**What the task asks:** Give the records below as a JSON list of strings, one string per line and blank lines left out. Leave the pictures out of the answer.
* Start Provided information *
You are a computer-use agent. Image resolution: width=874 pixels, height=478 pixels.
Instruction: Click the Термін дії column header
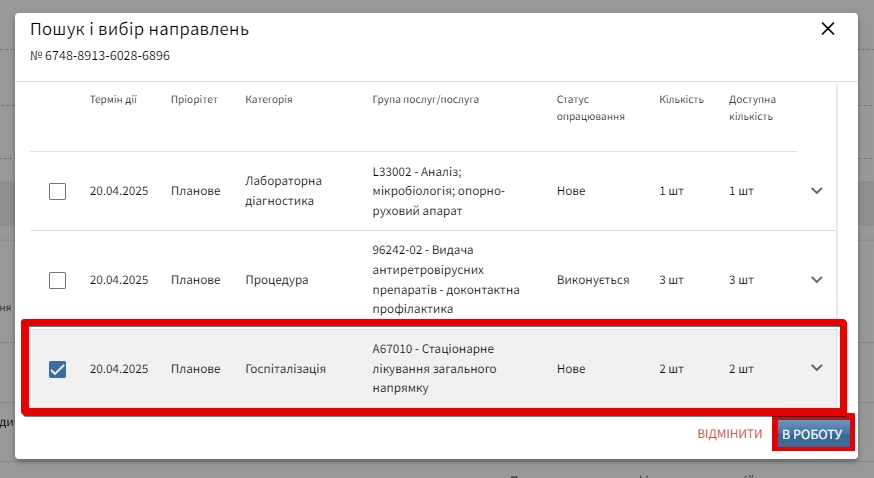(113, 100)
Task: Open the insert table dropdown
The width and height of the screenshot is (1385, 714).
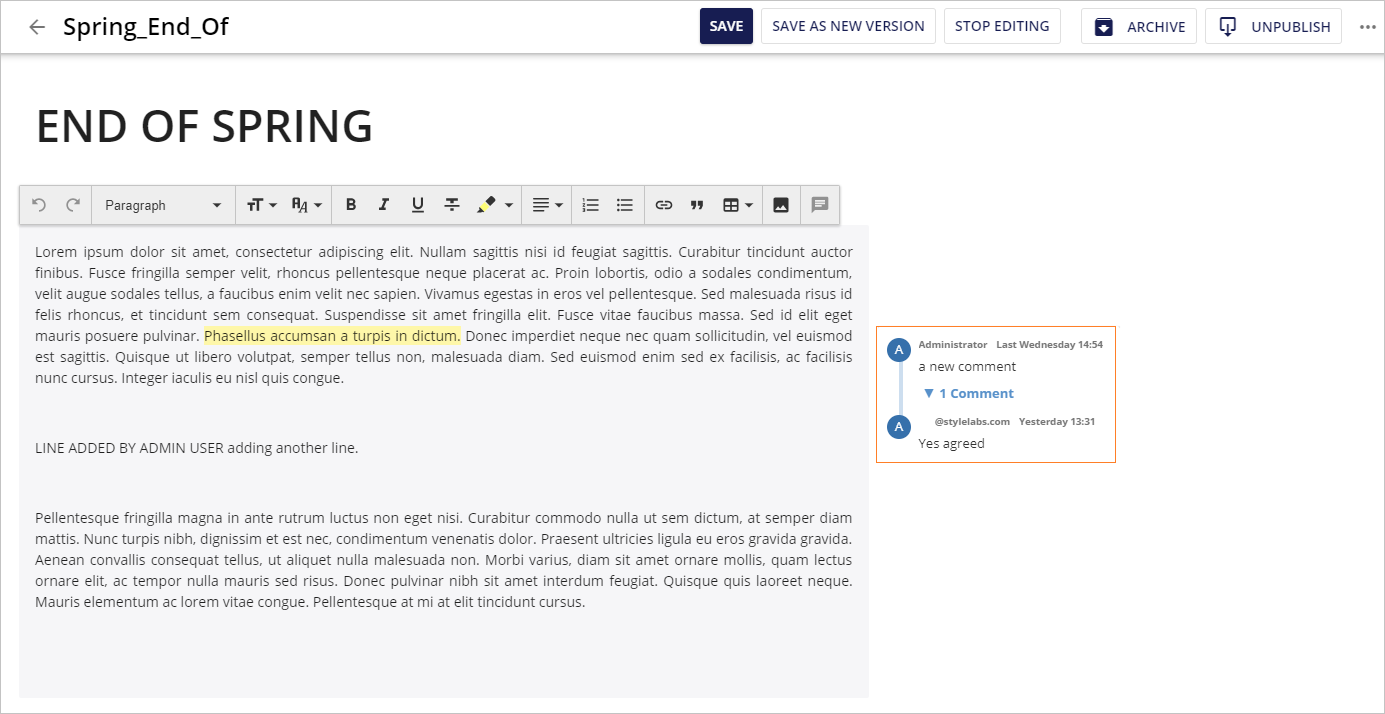Action: (737, 205)
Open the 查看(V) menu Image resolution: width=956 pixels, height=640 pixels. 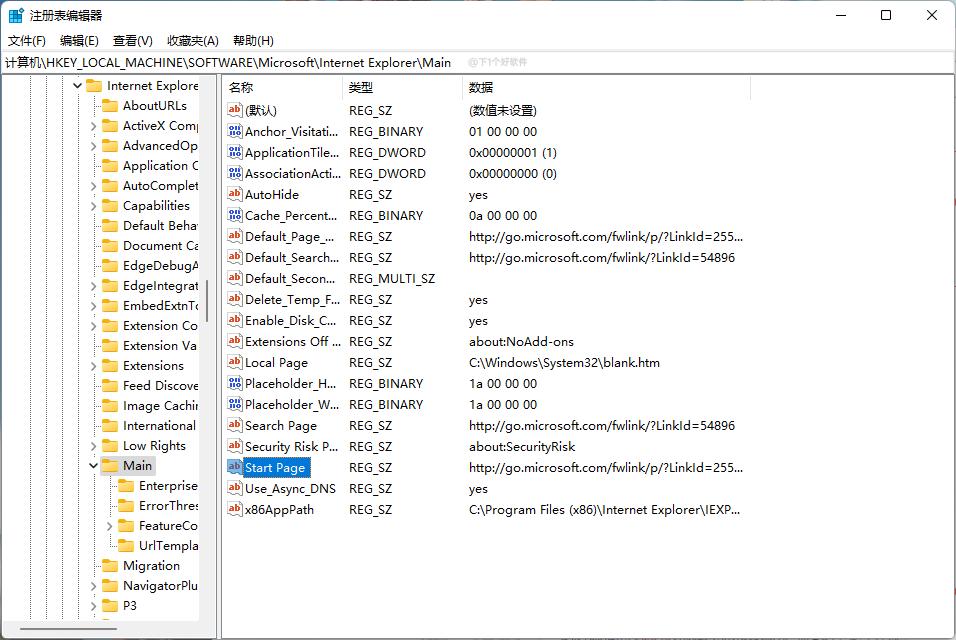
* End Provided information *
**Solution for this task:**
[
  "You are a computer-use agent. Image resolution: width=874 pixels, height=478 pixels.",
  "Instruction: Click the Термін дії column header",
  "(113, 100)",
  "Task: Open the insert table dropdown",
  "The width and height of the screenshot is (1385, 714).",
  "Action: (737, 205)",
  "Open the 查看(V) menu Image resolution: width=956 pixels, height=640 pixels. "
]